Seeds Saving and Storage –Surviving with Off Grid Living


It is important that when using seed saving techniques, you first know a bit about why you may need to save seeds, how you can save them, and how to use them after they have been saved. Following these steps on seed saving and storage can be incredibly fun, incredibly rewarding, and may just save your life one day.

Knowing some possible uses for seeds that you have dried and stored can help make sense of the process and make it that much easier to get started and to carry through to the end.

The first and most obvious reason that you may want to try seed saving is that it is great for replanting.


Not only does it save you money from year to year, but it can also help you preserve species that you liked the year before, customize your garden, and get a feel for how to utilize every part of the plants you grow.

Another reason you may want to stock up on seeds is to help resupply your stockpiling food efforts. Though you can buy seeds from the store, if times were to get difficult, it would be necessary to be able to store and save your own seeds.

Seed Saving Supplies

It is crucial that before you start your seed-saving venture you figure out just what seed-saving supplies you need.
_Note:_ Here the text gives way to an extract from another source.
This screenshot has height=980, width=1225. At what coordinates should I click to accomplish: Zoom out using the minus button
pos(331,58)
The basic supplies you will need are your vegetables to harvest seeds from, a knife to access the seeds, a spoon or scoop to harvest the seeds, a receptacle to catch and wash the seeds, and a dish and wax paper or butcher paper to dry the seeds.

Seed Harvesting

The first step to saving tomato seeds, saving cucumber seeds, saving pepper seeds, or any seeds that you may decide to save, is, of course, harvesting your seeds.

Harvesting starts with the proper dissection of the fruit or veggie that you are going to save seeds from.
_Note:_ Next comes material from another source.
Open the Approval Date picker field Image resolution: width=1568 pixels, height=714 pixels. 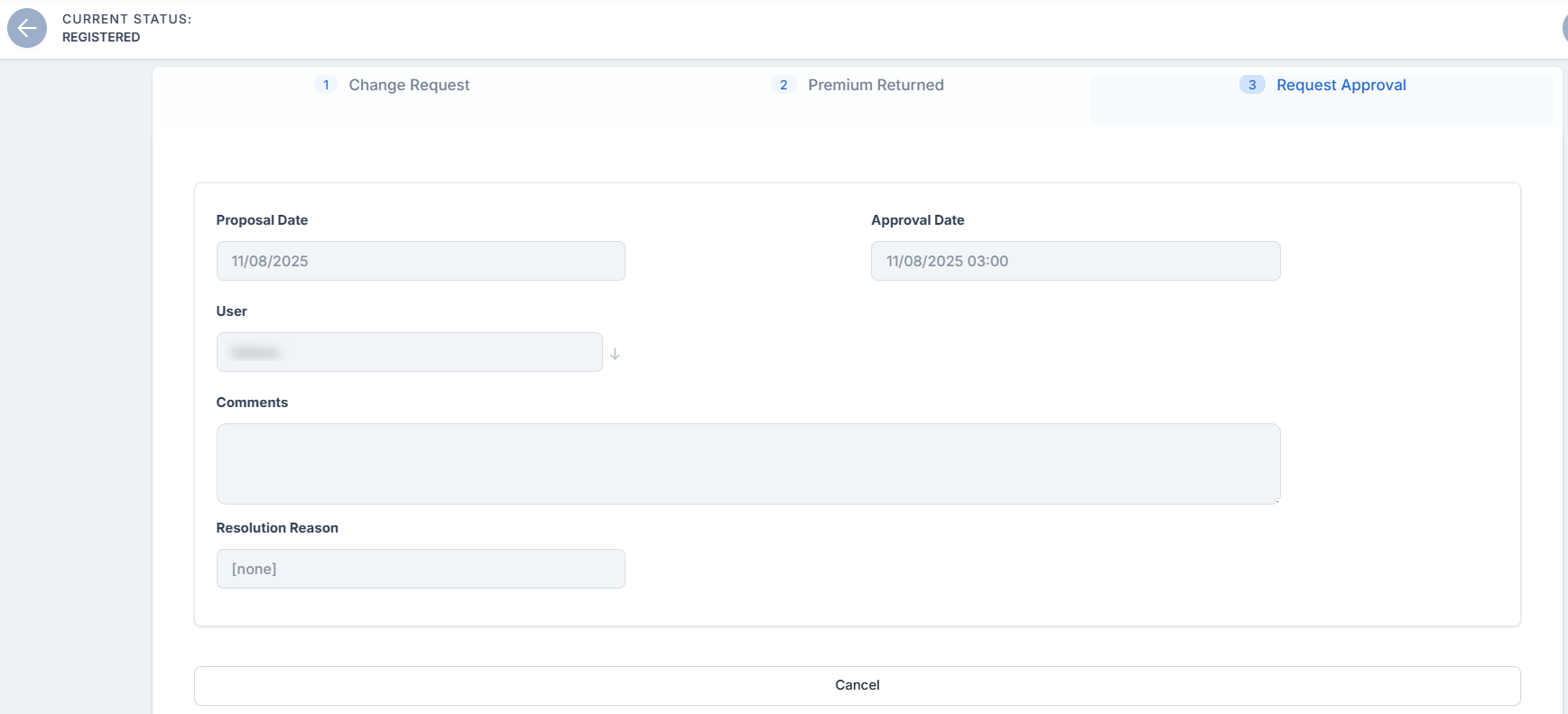pos(1075,261)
With wet vegetables like cucumber, you may have a bit harder time. When saving cucumber seeds you need to access the interior of your cucumber. Once you have split it open you can use a spoon to help scoop out the seeds. After you have removed them, again wash and get ready for step two.

For vegetables like squash and pumpkin, the process is a bit different. When saving squash seeds and saving pumpkin seeds you have much less flesh to deal with and a much larger abundance of seeds. Much like a cucumber, once you have accessed the interior of squash you can use a spoon to hollow out the seed cavity to harvest your seeds.

Seed Washing

Washing may seem like a simple step, but you need to be careful and follow a few simple rules.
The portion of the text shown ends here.